テニスコートに来た雅治と彼に連れて来られた俺を一番に発見したのはジャッカルで。その声が聞こえたらしい幸村達が俺と雅治に視線を移し変えた。テニスコートが一瞬で静まり返る。雅治が掴んでいた俺の腕を漸く離した。一歩一歩と幸村と真田が俺に近づいて来る。怖い。幸村の口から発せられる言葉を聞きたくない。逃げたいのに足が動かない。

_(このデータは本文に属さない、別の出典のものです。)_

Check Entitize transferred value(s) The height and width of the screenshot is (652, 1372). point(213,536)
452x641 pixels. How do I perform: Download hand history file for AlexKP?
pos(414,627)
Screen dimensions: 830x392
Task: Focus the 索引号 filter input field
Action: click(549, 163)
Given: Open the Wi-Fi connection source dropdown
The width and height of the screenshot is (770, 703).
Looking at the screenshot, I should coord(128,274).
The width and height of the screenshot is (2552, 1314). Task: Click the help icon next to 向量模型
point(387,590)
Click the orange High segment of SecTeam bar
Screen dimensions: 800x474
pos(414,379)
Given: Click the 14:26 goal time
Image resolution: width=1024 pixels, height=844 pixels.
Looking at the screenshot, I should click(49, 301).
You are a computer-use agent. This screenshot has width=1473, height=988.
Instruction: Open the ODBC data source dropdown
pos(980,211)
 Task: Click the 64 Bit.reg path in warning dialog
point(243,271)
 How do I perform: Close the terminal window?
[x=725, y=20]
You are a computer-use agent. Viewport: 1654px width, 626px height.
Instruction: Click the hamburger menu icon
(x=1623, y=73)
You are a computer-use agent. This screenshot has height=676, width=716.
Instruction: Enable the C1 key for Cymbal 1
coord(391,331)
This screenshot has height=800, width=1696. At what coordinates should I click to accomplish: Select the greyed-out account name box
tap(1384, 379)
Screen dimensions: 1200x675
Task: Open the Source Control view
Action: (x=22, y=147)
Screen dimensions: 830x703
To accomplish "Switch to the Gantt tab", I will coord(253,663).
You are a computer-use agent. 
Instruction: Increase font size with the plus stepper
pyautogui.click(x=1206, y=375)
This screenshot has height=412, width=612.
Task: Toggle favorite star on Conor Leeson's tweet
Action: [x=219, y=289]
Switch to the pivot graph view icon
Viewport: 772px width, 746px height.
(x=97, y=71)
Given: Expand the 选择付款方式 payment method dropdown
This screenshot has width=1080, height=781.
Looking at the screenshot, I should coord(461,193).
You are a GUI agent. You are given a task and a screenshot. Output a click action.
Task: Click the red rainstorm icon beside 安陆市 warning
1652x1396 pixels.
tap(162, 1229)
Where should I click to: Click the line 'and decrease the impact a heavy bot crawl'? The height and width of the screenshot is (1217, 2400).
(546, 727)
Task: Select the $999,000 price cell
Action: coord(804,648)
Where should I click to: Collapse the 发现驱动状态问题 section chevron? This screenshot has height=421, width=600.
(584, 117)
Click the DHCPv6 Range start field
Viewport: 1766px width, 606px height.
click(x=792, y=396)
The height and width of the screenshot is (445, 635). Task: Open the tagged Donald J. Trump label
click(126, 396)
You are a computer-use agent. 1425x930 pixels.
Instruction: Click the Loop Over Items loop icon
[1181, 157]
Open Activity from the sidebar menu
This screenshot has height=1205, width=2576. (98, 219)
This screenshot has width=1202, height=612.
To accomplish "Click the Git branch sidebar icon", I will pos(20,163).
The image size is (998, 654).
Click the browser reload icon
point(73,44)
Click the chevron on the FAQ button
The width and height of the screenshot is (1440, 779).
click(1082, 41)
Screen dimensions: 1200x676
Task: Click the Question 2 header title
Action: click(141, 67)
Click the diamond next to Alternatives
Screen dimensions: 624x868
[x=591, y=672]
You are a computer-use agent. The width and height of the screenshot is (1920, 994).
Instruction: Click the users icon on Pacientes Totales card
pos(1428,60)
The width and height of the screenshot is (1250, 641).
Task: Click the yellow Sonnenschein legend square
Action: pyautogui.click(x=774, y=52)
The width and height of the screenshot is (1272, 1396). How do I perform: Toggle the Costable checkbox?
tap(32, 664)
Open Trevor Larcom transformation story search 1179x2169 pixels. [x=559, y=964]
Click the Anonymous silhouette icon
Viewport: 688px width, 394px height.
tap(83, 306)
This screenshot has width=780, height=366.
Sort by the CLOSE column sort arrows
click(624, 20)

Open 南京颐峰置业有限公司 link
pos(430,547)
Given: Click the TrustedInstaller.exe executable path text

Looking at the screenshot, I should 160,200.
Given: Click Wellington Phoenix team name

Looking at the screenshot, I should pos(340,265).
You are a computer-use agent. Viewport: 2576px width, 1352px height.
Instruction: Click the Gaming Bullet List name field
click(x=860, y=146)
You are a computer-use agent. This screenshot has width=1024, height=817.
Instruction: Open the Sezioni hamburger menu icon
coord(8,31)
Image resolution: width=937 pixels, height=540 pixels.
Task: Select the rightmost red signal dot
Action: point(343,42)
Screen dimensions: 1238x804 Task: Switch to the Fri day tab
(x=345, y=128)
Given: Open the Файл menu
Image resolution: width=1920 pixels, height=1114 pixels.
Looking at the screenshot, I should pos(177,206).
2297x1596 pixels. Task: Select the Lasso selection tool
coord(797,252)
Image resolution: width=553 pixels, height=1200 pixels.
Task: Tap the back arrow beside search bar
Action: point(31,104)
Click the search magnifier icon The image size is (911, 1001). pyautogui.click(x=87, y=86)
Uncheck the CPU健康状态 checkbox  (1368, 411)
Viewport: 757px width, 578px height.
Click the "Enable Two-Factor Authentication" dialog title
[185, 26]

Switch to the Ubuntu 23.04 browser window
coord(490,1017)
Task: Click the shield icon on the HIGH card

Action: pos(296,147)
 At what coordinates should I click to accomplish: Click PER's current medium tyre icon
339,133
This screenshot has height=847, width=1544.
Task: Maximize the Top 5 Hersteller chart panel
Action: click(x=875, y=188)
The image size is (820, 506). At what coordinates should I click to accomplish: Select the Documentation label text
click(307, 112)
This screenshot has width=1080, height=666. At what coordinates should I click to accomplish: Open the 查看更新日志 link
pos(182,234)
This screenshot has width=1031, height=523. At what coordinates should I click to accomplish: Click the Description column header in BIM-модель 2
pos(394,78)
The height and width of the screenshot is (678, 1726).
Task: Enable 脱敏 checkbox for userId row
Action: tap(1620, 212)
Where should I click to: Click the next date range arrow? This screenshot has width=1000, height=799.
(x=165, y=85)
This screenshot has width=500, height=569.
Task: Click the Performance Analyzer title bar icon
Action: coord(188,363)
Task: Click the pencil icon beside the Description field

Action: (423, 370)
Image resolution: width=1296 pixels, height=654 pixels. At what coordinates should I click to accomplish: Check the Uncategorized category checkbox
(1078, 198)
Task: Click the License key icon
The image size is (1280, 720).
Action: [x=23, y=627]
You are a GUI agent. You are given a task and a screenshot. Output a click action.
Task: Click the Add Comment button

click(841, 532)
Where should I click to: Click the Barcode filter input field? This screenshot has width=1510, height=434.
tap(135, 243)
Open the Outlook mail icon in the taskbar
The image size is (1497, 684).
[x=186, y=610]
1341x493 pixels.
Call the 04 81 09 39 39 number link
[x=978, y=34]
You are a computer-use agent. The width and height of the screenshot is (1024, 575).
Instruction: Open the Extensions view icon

スッと俺の目の前に影が出来て、乾いた音がテニスコートに響き渡った。左頬が焼けるように痛い。やっとの事で、真田に殴られたのだと認識した。

「な、に…すんだ、よ…!」
「たわけが!無断で部活を二日間も休むなんぞ、たるんどる!」

目の前にいる真田は俺の声に言葉を返すわけでもなく、俺にそう怒鳴った。あぁ、やっぱりコイツは王者立海の副部長なんだ、と改めて理解した。規律を守らない者には制裁を、なんて立海らしい。

「涼汰」

目の前にいた無駄に体格のいい真田のせいで隠れていて見えなかった幸村が姿を現した。その途端に真田に殴られた左頬の痛みが何処かに消え去ってしまった。それほど俺には今の幸村の存在が怖かった。

「…」

続く沈黙。周りにいる雅治も真田も赤也も何も口出し出来ずに幸村の言葉を待っている。勿論俺もその中の一人だ。真っ直ぐに俺を見つめる幸村の視線に耐えきれなくて俺は視線を地面に落とした。

「俺に無断で部活を休むなんて、いい度胸だね」

余裕と嫌味たっぷりに幸村が俺に言葉を投げつけたけれど、俺は未だに顔を上げる事が出来ずにいる。次に幸村の口から発せられる言葉は何だろう。考えるだけで怖い。

「グランド80周」
「は…?」
「聞こえなかった?80周だよ」

いや、ばっちりと聞こえてましたけども。早く着替えて走りなよ、と言い残して幸村は俺に背を向けて練習を再開するように部員に指示した。未だに俺の思考回路は停止中で。

「ちょ、ちょっと、幸村!」

慌てて幸村の名前を呼べば、ゆっくりと幸村は振り返える。その瞳に先程のような俺に対する嫌味ったらしさはなくて、真剣でしっかりとした部長の瞳だった。久しぶりに見るその瞳に緊張してしまう。

「お、俺っ…ここにいても…いいの?」

言ってしまった、と少しだけ後悔したのは俺が一番気がかりだった言葉を紡いだ後で。一番聞きたくなかった言葉を自分から聞き出そうとするなんて最悪だ。

「全く…馬鹿だね、涼汰は」

俺よりも身長が低いはずの幸村にぐしゃぐしゃと乱暴に、でも何処か優しく頭を撫でられて俺は一人唖然とする。気が済んだのか幸村は満足そうに微笑むと再びコートに戻って行った。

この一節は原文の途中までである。